[Requirement] Return every entry below exactly as written.

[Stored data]
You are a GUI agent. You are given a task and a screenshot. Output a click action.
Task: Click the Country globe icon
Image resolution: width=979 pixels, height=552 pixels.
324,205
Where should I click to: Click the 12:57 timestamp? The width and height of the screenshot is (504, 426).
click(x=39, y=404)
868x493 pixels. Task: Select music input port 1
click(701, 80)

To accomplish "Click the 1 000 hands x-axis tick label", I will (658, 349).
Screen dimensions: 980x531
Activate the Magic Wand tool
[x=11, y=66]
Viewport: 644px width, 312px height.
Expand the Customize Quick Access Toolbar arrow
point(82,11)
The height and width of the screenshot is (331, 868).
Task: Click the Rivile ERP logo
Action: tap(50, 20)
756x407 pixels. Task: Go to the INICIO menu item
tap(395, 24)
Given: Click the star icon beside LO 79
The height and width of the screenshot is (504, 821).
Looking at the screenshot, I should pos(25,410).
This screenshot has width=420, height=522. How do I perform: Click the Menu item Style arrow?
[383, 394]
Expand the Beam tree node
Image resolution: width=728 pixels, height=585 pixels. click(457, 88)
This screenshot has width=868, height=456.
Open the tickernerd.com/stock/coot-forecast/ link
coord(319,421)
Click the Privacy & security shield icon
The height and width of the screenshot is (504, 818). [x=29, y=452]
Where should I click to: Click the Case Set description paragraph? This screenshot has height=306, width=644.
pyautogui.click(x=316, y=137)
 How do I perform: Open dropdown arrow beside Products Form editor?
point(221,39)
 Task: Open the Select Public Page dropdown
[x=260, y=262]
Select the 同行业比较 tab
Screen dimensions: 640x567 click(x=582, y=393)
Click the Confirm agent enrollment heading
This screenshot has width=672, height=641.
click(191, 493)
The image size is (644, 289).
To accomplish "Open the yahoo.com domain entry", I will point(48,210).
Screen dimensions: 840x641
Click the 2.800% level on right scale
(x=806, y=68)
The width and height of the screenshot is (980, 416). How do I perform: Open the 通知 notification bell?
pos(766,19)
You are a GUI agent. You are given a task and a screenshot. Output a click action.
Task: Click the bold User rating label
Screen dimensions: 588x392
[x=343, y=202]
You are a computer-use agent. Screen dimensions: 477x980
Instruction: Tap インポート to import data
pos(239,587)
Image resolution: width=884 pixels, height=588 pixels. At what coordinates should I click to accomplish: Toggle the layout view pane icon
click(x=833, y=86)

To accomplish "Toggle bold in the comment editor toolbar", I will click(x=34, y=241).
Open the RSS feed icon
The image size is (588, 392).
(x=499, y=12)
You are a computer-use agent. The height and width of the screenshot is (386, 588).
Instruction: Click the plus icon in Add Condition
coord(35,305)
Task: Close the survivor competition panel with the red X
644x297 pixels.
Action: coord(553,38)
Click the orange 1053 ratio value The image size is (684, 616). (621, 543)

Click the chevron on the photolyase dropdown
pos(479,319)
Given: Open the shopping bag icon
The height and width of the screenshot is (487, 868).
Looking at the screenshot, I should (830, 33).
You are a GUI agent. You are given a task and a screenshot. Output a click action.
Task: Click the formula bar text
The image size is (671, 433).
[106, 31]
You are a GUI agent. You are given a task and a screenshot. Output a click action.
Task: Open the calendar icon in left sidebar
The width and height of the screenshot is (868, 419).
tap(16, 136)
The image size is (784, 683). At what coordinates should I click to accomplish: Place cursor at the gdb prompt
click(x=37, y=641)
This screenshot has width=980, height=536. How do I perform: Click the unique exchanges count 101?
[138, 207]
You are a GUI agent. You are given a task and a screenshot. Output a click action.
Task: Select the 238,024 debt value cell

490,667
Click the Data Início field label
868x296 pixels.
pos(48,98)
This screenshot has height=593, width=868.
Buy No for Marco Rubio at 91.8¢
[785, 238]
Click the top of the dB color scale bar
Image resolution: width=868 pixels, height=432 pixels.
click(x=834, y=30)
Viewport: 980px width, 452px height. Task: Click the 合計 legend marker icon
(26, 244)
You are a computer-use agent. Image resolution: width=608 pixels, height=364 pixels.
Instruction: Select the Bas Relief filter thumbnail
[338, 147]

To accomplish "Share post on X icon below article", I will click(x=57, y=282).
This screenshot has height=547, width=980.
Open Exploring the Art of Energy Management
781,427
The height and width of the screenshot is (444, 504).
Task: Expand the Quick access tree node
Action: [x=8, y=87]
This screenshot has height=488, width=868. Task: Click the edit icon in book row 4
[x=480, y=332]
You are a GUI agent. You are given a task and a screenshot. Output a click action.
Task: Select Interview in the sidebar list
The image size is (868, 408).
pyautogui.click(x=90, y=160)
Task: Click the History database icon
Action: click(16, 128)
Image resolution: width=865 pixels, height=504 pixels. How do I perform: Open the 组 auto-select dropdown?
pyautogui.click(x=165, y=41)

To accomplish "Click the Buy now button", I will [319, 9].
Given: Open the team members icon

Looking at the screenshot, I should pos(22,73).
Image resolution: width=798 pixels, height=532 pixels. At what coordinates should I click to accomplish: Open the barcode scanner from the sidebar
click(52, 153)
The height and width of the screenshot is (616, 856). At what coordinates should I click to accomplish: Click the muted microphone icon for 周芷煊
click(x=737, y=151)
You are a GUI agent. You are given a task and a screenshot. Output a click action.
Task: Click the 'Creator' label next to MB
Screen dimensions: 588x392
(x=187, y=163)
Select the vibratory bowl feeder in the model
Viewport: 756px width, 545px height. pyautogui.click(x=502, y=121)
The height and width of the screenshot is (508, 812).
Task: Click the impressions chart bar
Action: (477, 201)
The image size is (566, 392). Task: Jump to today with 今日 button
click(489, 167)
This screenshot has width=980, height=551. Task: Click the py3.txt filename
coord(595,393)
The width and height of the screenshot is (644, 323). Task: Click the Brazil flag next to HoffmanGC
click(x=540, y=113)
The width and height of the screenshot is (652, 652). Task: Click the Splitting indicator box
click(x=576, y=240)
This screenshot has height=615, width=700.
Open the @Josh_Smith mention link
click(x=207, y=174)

[Finished task]
You are a GUI agent. You are given a task and a screenshot. Output a click action.
Task: Click the Country globe icon
Image resolution: width=979 pixels, height=552 pixels.
324,205
Where should I click to: Click the 12:57 timestamp? The width and height of the screenshot is (504, 426).
click(x=39, y=404)
868x493 pixels. Task: Select music input port 1
click(701, 80)

To accomplish "Click the 1 000 hands x-axis tick label", I will (658, 349).
Screen dimensions: 980x531
Activate the Magic Wand tool
[x=11, y=66]
Viewport: 644px width, 312px height.
Expand the Customize Quick Access Toolbar arrow
point(82,11)
The height and width of the screenshot is (331, 868).
Task: Click the Rivile ERP logo
Action: tap(50, 20)
756x407 pixels. Task: Go to the INICIO menu item
tap(395, 24)
Given: Click the star icon beside LO 79
The height and width of the screenshot is (504, 821).
Looking at the screenshot, I should pos(25,410).
This screenshot has width=420, height=522. How do I perform: Click the Menu item Style arrow?
[383, 394]
Expand the Beam tree node
Image resolution: width=728 pixels, height=585 pixels. click(457, 88)
This screenshot has width=868, height=456.
Open the tickernerd.com/stock/coot-forecast/ link
coord(319,421)
Click the Privacy & security shield icon
The height and width of the screenshot is (504, 818). [x=29, y=452]
Where should I click to: Click the Case Set description paragraph? This screenshot has height=306, width=644.
pyautogui.click(x=316, y=137)
 How do I perform: Open dropdown arrow beside Products Form editor?
point(221,39)
 Task: Open the Select Public Page dropdown
[x=260, y=262]
Select the 同行业比较 tab
Screen dimensions: 640x567 click(x=582, y=393)
Click the Confirm agent enrollment heading
This screenshot has width=672, height=641.
click(191, 493)
The image size is (644, 289).
To accomplish "Open the yahoo.com domain entry", I will point(48,210).
Screen dimensions: 840x641
Click the 2.800% level on right scale
(x=806, y=68)
The width and height of the screenshot is (980, 416). How do I perform: Open the 通知 notification bell?
pos(766,19)
You are a GUI agent. You are given a task and a screenshot. Output a click action.
Task: Click the bold User rating label
Screen dimensions: 588x392
[x=343, y=202]
You are a computer-use agent. Screen dimensions: 477x980
Instruction: Tap インポート to import data
pos(239,587)
Image resolution: width=884 pixels, height=588 pixels. At what coordinates should I click to accomplish: Toggle the layout view pane icon
click(x=833, y=86)

To accomplish "Toggle bold in the comment editor toolbar", I will click(x=34, y=241).
Open the RSS feed icon
The image size is (588, 392).
(x=499, y=12)
You are a computer-use agent. The height and width of the screenshot is (386, 588).
Instruction: Click the plus icon in Add Condition
coord(35,305)
Task: Close the survivor competition panel with the red X
644x297 pixels.
Action: coord(553,38)
Click the orange 1053 ratio value The image size is (684, 616). (621, 543)

Click the chevron on the photolyase dropdown
pos(479,319)
Given: Open the shopping bag icon
The height and width of the screenshot is (487, 868).
Looking at the screenshot, I should (830, 33).
You are a GUI agent. You are given a task and a screenshot. Output a click action.
Task: Click the formula bar text
The image size is (671, 433).
[106, 31]
You are a GUI agent. You are given a task and a screenshot. Output a click action.
Task: Open the calendar icon in left sidebar
The width and height of the screenshot is (868, 419).
tap(16, 136)
The image size is (784, 683). At what coordinates should I click to accomplish: Place cursor at the gdb prompt
click(x=37, y=641)
This screenshot has width=980, height=536. How do I perform: Click the unique exchanges count 101?
[138, 207]
You are a GUI agent. You are given a task and a screenshot. Output a click action.
Task: Select the 238,024 debt value cell

490,667
Click the Data Início field label
868x296 pixels.
pos(48,98)
This screenshot has height=593, width=868.
Buy No for Marco Rubio at 91.8¢
[785, 238]
Click the top of the dB color scale bar
Image resolution: width=868 pixels, height=432 pixels.
click(x=834, y=30)
Viewport: 980px width, 452px height. Task: Click the 合計 legend marker icon
(26, 244)
You are a computer-use agent. Image resolution: width=608 pixels, height=364 pixels.
Instruction: Select the Bas Relief filter thumbnail
[338, 147]

To accomplish "Share post on X icon below article", I will click(x=57, y=282).
This screenshot has height=547, width=980.
Open Exploring the Art of Energy Management
781,427
The height and width of the screenshot is (444, 504).
Task: Expand the Quick access tree node
Action: [x=8, y=87]
This screenshot has height=488, width=868. Task: Click the edit icon in book row 4
[x=480, y=332]
You are a GUI agent. You are given a task and a screenshot. Output a click action.
Task: Select Interview in the sidebar list
The image size is (868, 408).
pyautogui.click(x=90, y=160)
Task: Click the History database icon
Action: click(16, 128)
Image resolution: width=865 pixels, height=504 pixels. How do I perform: Open the 组 auto-select dropdown?
pyautogui.click(x=165, y=41)

To accomplish "Click the Buy now button", I will [319, 9].
Given: Open the team members icon

Looking at the screenshot, I should pos(22,73).
Image resolution: width=798 pixels, height=532 pixels. At what coordinates should I click to accomplish: Open the barcode scanner from the sidebar
click(52, 153)
The height and width of the screenshot is (616, 856). At what coordinates should I click to accomplish: Click the muted microphone icon for 周芷煊
click(x=737, y=151)
You are a GUI agent. You are given a task and a screenshot. Output a click action.
Task: Click the 'Creator' label next to MB
Screen dimensions: 588x392
(x=187, y=163)
Select the vibratory bowl feeder in the model
Viewport: 756px width, 545px height. pyautogui.click(x=502, y=121)
The height and width of the screenshot is (508, 812).
Task: Click the impressions chart bar
Action: (477, 201)
The image size is (566, 392). Task: Jump to today with 今日 button
click(489, 167)
This screenshot has width=980, height=551. Task: Click the py3.txt filename
coord(595,393)
The width and height of the screenshot is (644, 323). Task: Click the Brazil flag next to HoffmanGC
click(x=540, y=113)
The width and height of the screenshot is (652, 652). Task: Click the Splitting indicator box
click(x=576, y=240)
This screenshot has height=615, width=700.
Open the @Josh_Smith mention link
click(x=207, y=174)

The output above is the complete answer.